(RECORD EXTRACTS begins)
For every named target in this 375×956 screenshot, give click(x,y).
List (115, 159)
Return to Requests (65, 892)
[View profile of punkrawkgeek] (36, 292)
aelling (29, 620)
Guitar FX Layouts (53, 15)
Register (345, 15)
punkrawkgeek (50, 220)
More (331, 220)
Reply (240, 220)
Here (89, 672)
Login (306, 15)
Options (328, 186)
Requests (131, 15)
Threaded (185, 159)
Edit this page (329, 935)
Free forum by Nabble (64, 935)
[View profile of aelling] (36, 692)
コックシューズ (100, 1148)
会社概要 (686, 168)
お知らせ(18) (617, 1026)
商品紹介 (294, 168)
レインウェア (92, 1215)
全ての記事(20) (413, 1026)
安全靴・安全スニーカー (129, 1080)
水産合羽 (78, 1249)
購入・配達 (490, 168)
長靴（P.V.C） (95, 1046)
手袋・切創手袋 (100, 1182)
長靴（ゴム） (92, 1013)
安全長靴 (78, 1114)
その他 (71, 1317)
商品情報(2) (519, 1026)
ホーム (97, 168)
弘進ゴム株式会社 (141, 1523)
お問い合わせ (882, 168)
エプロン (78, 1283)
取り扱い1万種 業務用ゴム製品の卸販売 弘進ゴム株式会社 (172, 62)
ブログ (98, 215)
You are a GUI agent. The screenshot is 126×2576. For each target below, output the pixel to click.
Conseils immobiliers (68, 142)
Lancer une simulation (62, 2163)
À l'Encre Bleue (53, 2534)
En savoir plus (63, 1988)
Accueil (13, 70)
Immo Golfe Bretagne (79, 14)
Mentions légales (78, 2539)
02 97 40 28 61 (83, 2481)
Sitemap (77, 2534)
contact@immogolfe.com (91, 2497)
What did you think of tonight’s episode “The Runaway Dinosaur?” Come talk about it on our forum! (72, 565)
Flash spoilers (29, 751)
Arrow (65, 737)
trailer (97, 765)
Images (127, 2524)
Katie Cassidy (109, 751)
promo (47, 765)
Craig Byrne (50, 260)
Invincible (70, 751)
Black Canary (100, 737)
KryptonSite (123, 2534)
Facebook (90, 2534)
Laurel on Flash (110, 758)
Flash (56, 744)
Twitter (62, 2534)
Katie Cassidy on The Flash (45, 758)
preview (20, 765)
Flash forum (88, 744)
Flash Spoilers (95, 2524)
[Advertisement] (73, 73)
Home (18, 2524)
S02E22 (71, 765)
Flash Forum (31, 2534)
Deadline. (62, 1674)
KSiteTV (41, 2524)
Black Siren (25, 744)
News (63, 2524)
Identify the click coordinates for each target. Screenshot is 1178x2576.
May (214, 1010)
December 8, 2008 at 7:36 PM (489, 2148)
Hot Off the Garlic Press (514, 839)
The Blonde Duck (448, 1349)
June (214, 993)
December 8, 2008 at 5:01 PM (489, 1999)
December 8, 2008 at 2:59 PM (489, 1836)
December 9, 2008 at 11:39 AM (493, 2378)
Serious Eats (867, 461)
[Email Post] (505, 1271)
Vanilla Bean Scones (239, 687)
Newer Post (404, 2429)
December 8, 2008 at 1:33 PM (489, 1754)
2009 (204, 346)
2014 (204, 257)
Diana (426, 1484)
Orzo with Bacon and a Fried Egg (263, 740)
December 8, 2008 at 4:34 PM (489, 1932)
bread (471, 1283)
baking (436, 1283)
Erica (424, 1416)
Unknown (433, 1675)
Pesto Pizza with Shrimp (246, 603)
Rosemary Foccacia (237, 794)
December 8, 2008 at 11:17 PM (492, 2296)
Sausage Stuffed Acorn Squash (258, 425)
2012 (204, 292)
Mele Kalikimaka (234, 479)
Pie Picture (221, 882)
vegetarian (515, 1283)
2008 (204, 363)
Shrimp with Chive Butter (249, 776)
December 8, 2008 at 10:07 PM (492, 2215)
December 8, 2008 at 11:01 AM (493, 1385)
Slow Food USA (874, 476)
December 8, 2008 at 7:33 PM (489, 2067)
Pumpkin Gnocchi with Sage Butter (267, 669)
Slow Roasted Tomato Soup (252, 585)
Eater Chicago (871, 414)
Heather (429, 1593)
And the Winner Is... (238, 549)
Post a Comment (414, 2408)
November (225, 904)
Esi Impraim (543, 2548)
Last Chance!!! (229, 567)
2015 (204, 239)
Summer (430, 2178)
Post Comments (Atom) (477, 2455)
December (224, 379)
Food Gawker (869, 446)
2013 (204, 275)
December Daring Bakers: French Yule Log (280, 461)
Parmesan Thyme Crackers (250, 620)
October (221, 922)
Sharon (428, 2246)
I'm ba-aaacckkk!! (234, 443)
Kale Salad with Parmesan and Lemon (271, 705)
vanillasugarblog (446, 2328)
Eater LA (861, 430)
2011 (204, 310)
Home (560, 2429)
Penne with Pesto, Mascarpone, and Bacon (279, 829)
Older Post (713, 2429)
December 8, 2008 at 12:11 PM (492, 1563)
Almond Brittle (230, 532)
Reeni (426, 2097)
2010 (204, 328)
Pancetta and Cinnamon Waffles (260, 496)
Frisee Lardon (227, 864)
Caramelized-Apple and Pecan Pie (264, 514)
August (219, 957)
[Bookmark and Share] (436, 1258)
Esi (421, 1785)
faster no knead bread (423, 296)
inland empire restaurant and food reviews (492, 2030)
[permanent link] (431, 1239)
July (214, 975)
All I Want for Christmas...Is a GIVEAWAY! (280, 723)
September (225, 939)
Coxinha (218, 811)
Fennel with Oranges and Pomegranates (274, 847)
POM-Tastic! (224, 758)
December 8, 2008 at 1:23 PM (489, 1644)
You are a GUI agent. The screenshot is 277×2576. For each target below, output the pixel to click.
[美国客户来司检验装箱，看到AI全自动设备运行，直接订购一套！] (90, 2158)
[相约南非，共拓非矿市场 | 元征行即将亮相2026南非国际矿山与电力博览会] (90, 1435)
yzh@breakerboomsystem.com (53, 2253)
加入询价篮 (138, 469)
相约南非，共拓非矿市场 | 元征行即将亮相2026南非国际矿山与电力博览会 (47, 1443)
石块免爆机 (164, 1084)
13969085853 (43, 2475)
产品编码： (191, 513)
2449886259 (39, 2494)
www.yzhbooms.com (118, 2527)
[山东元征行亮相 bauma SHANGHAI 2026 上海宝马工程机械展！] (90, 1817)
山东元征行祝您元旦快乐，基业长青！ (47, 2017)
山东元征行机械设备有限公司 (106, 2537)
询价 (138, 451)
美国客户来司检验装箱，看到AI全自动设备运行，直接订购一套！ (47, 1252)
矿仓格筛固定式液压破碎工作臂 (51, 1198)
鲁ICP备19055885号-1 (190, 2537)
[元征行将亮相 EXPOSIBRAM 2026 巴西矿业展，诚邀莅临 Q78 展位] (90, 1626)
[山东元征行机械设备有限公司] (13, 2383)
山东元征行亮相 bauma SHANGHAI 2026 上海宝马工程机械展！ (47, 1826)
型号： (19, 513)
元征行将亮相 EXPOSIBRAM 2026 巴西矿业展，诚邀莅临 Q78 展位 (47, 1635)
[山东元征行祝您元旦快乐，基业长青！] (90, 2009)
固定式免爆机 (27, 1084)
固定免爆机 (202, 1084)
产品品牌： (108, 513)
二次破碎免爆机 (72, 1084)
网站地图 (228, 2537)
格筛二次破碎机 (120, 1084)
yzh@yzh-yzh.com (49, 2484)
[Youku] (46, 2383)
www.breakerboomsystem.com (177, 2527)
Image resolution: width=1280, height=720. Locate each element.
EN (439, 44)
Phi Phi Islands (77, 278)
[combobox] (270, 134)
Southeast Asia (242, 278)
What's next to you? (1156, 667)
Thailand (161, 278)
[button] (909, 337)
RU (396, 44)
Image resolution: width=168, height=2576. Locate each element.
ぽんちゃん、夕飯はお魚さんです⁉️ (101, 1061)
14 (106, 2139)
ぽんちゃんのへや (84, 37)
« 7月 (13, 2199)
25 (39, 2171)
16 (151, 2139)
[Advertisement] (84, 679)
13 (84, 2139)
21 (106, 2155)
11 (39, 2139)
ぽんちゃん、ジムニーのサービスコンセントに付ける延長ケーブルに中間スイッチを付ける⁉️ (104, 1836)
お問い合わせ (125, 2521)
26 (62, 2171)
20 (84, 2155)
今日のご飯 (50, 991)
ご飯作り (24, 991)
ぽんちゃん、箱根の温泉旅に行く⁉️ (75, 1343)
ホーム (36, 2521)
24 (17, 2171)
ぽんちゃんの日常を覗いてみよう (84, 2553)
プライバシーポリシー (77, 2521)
(RECORD EXTRACTS ends)
§ **YOUR GOAL**
In the records above, find the line with "Penne with Pesto, Mascarpone, and"; write out exactly that line and each one after it, stopping after the line with "All I Want for".

§ **ANSWER SECTION**
Penne with Pesto, Mascarpone, and Bacon (279, 829)
Older Post (713, 2429)
December 8, 2008 at 12:11 PM (492, 1563)
Almond Brittle (230, 532)
Reeni (426, 2097)
2010 (204, 328)
Pancetta and Cinnamon Waffles (260, 496)
Frisee Lardon (227, 864)
Caramelized-Apple and Pecan Pie (264, 514)
August (219, 957)
[Bookmark and Share] (436, 1258)
Esi (421, 1785)
faster no knead bread (423, 296)
inland empire restaurant and food reviews (492, 2030)
[permanent link] (431, 1239)
July (214, 975)
All I Want for Christmas...Is a GIVEAWAY! (280, 723)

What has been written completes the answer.